Another instance of a recent FCPA enforcement action you likely heard little about was against Gold Standard Mining Corp. and certain of its executives.  As noted in this SEC release, the SEC alleged that, between 2009 and 2011, Gold Standard filed numerous reports about its purported Russian gold mining operations that were materially false and misleading in various respects.   Among other things, Gold Standard represented that it had acquired a Russian gold mining company known as Ross Zoloto Co., Ltd. (“Ross Zoloto”), but did not inform investors that it had agreed to allow the prior owner of Ross Zoloto to keep profits from existing operations or of issues surrounding Russian government registration or approval of the business combination.  Among other things, in the complaint (here) SEC alleged as follows.  “Gold Standard failed to devise and maintain a system of internal accounting controls. For example, Gold Standard did not have a means to verify the amount of gold produced; it did not have a means to determine the costs of producing the gold that was sold; it did not maintain records of inventory; it did not have independent access to Ross Zoloto’s bank statements and transactions; and it did not have a method for accessing the Russian accounting system used by Ross Zoloto or to close the books quarterly and create trial balances. It did not have copies of accounting policies or methods used to create the Russian accounting records to enable any U.S. accountants it retained to be able to convert the Russian accounting records accurately into financial statements in conformance with GAAP.   As the chief executive officer of Gold Standard, Zachos knowingly or recklessly failed to implement a system of internal controls at Gold Standard…”.

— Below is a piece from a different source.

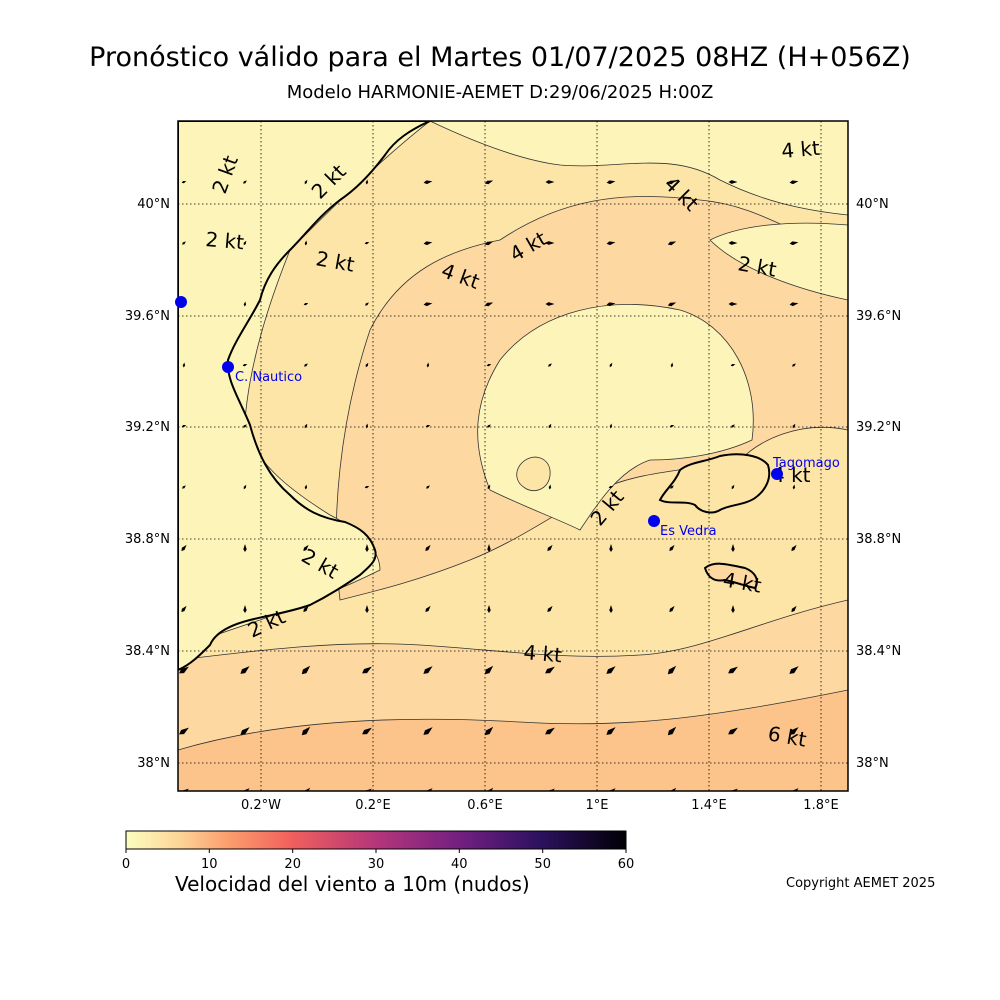 Image resolution: width=1000 pixels, height=1000 pixels. What do you see at coordinates (688, 532) in the screenshot?
I see `station-label: Es Vedra` at bounding box center [688, 532].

Such instances of non-FCPA FCPA enforcement actions as noted above (and numerous other examples could be cited as well) raise the question – do companies view the FCPA books and records and internal control provisions holistically or through the narrow window of foreign operations and anti-bribery risk assessment?  Do companies with a low FCPA bribery risk profile nevertheless provide training and adequate compliance resources to purely domestic FCPA books and records and internal control issues?  If not, why not?  Is too much focus in the FCPA space devoted to foreign corrupt practices and not enough focus on the more generic books and records and internal control provisions?

After all, the FCPA is a law much broader than its name suggests.